» Task statement: Beginning with the line that contains "the main headline", write out each remaining line of the records below exactly. Do not copy any picture.

» Data for the task:
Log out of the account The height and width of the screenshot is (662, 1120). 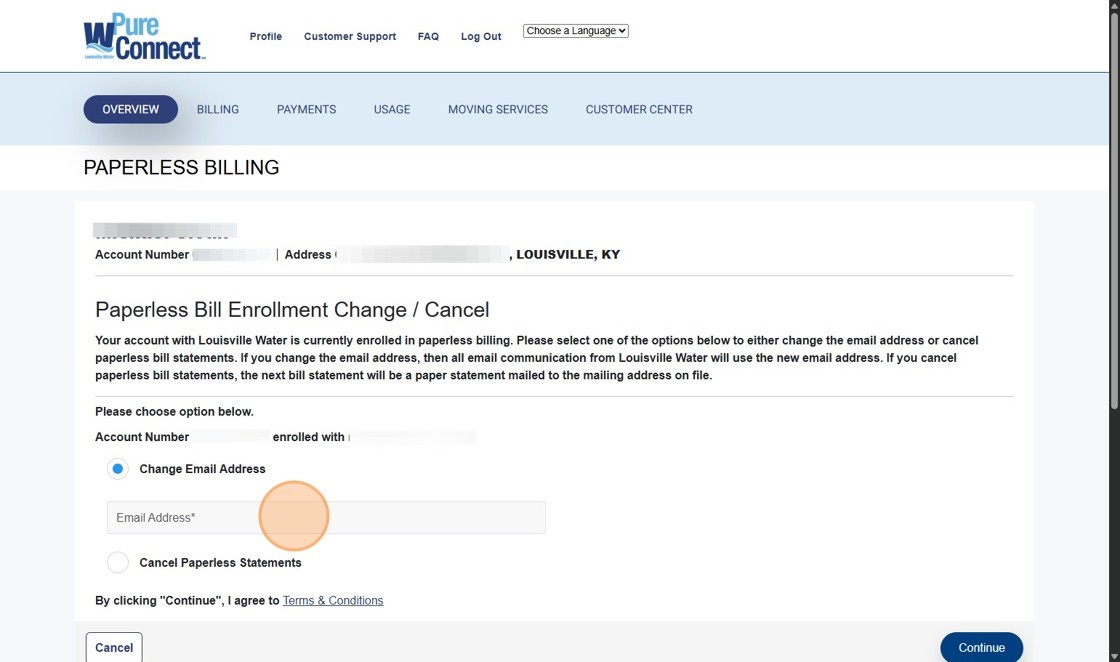coord(480,36)
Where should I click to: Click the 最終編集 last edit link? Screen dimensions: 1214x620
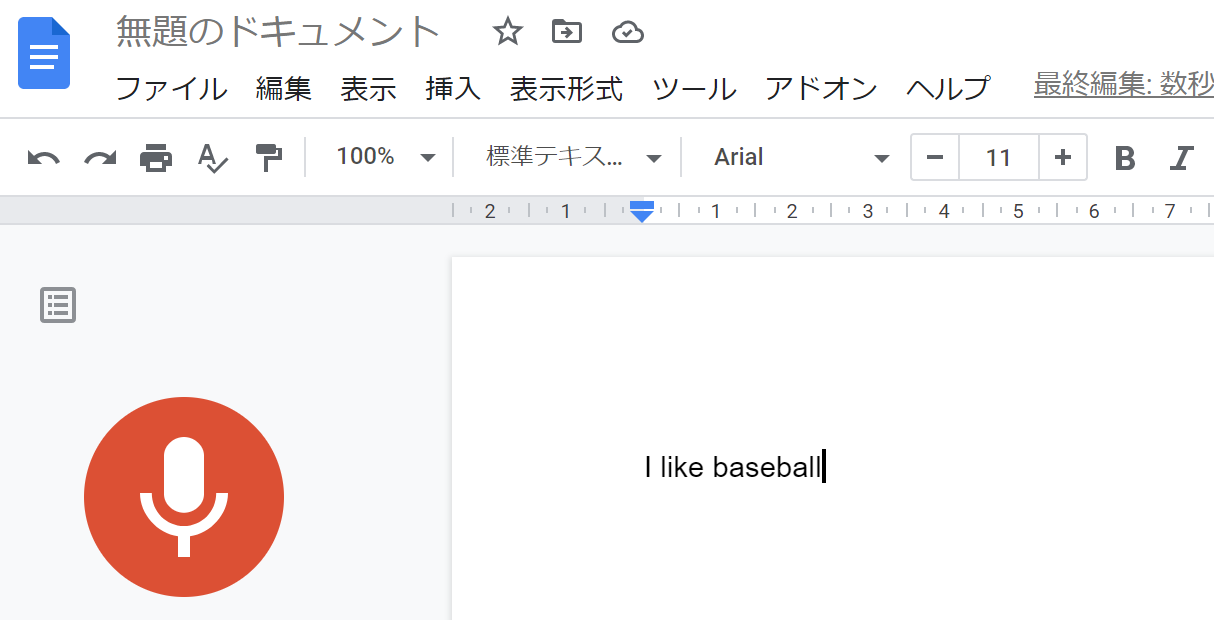coord(1123,86)
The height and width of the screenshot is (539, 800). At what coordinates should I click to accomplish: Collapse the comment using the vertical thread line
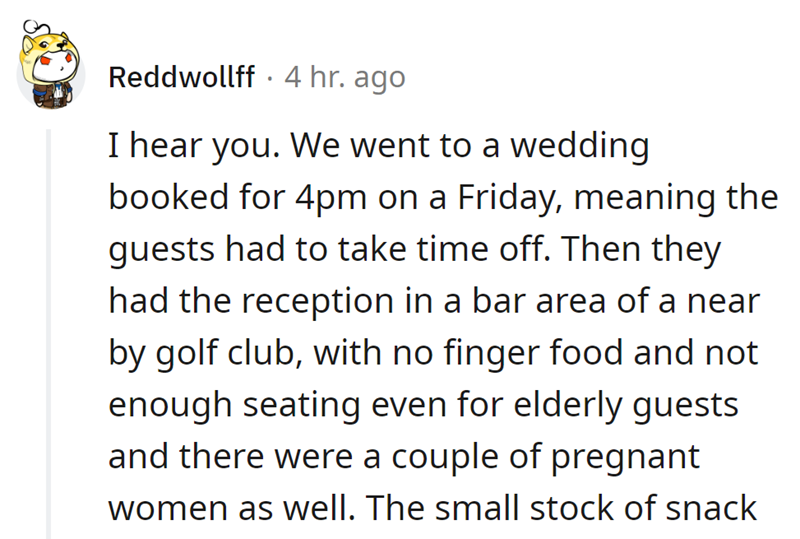tap(46, 330)
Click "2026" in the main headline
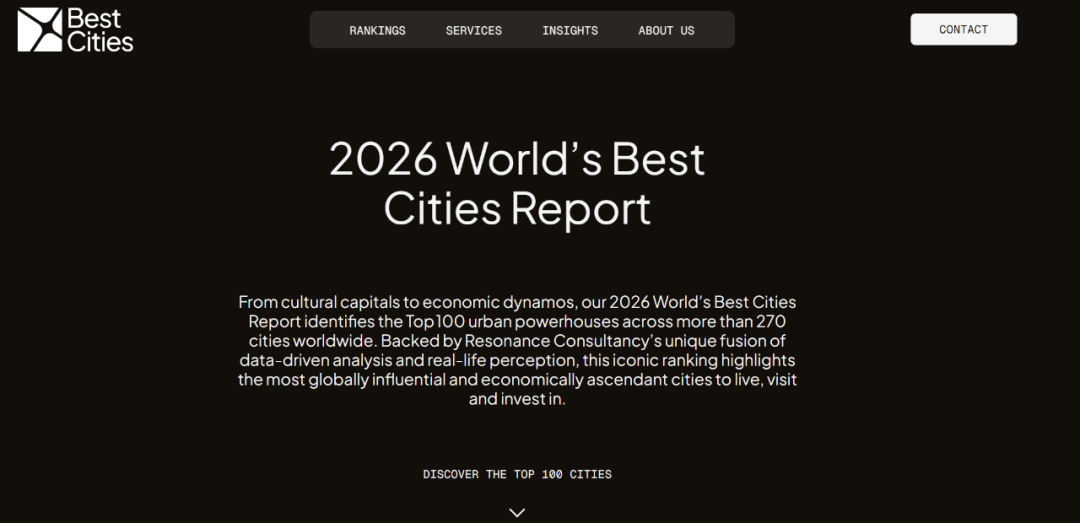This screenshot has height=523, width=1080. pos(383,159)
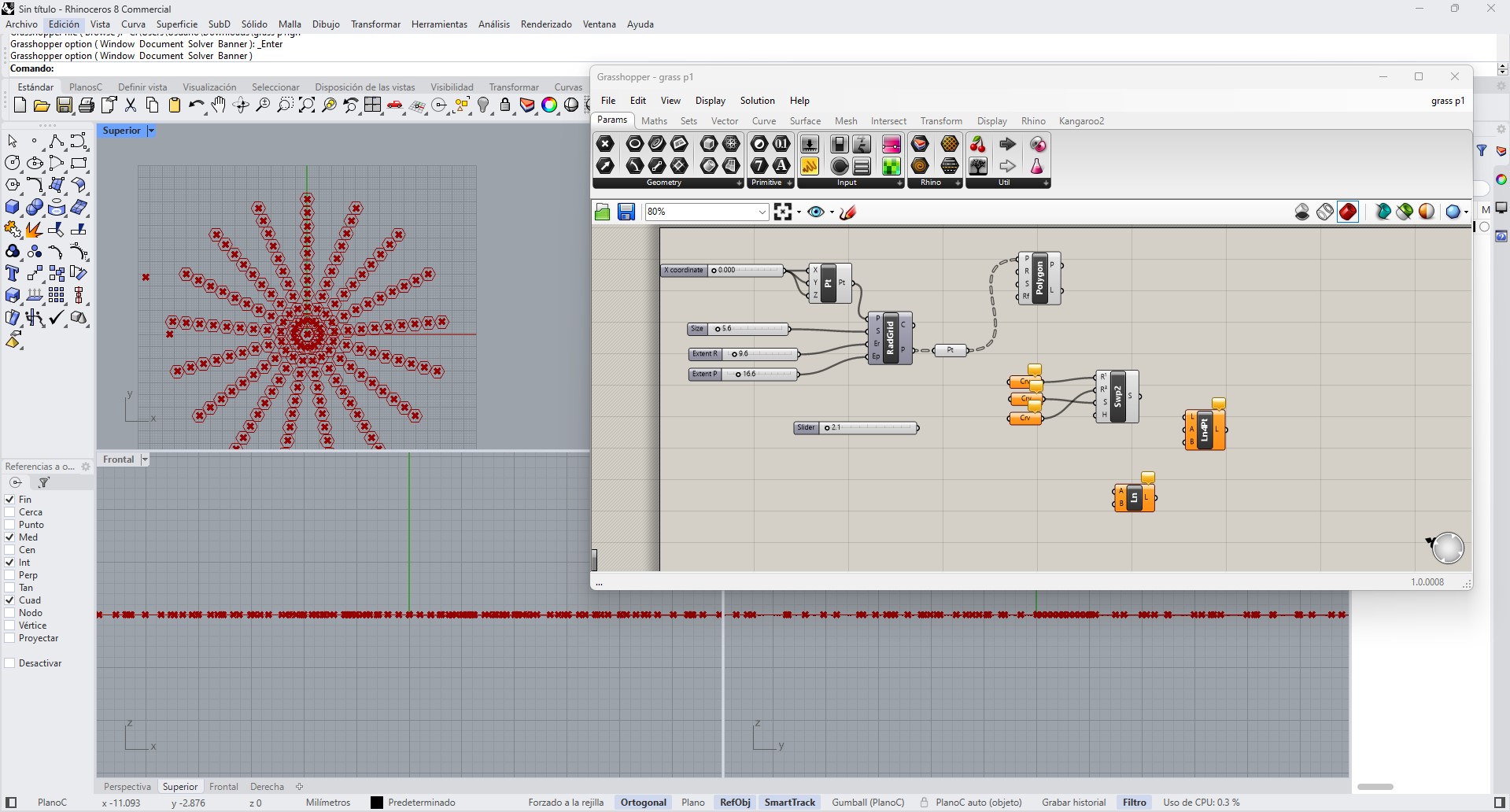Screen dimensions: 1510x812
Task: Uncheck the Med object snap
Action: [x=10, y=537]
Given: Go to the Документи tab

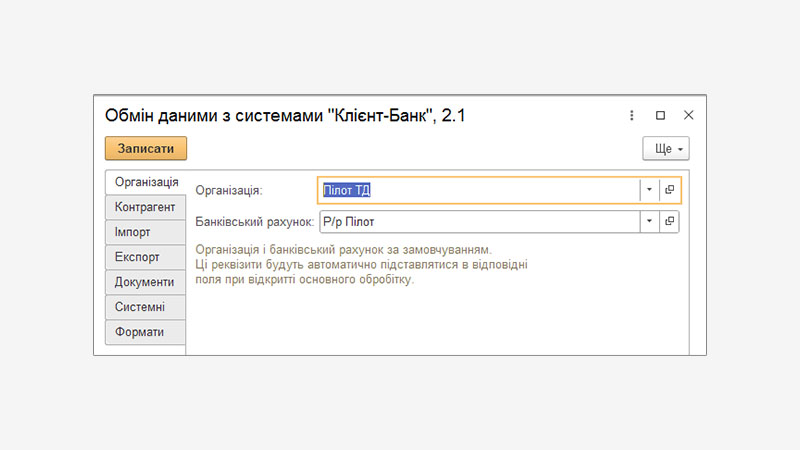Looking at the screenshot, I should (x=146, y=282).
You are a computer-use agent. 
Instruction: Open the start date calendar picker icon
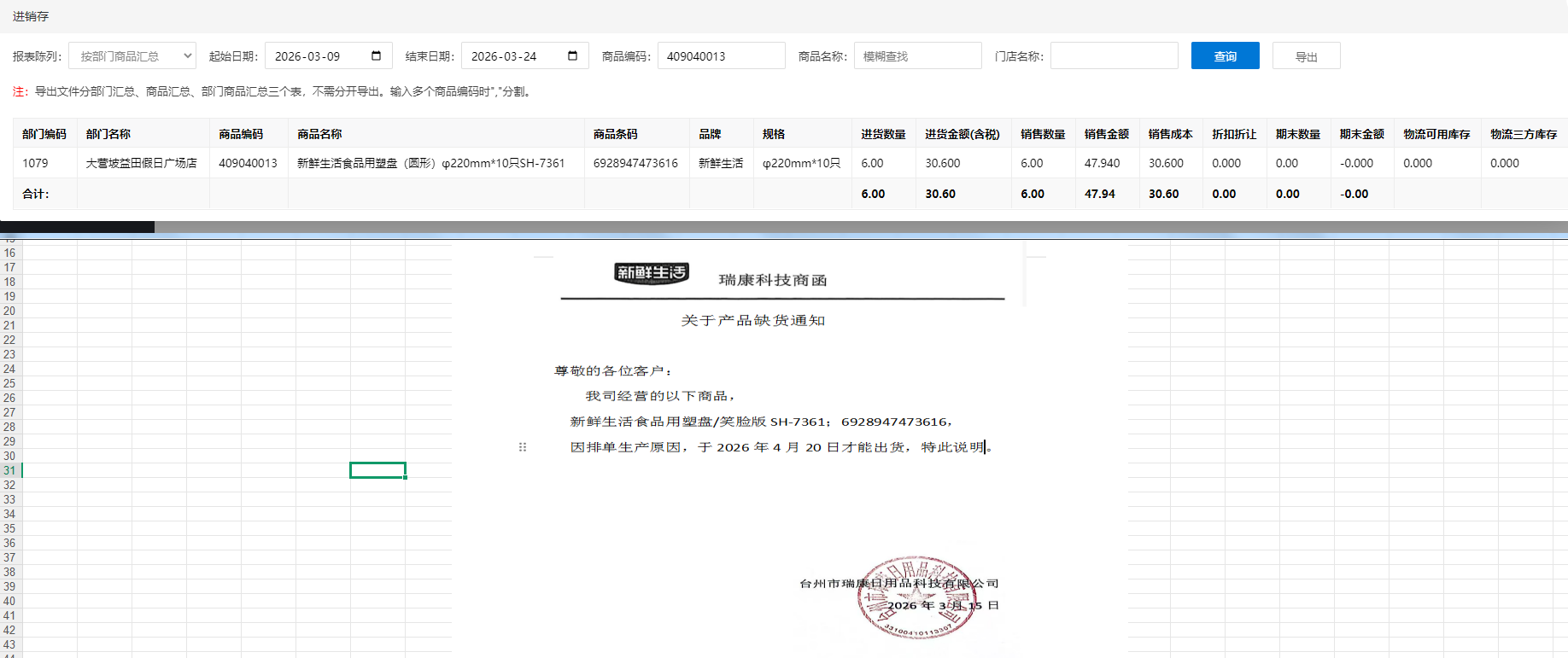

» Your solution:
Click "2026" in the main headline
This screenshot has height=523, width=1080. pos(383,159)
Screen dimensions: 1510x812
Task: Uncheck the Med object snap
Action: [x=10, y=537]
Given: Go to the Документи tab

Looking at the screenshot, I should (x=146, y=282).
You are a computer-use agent. 
Instruction: Open the start date calendar picker icon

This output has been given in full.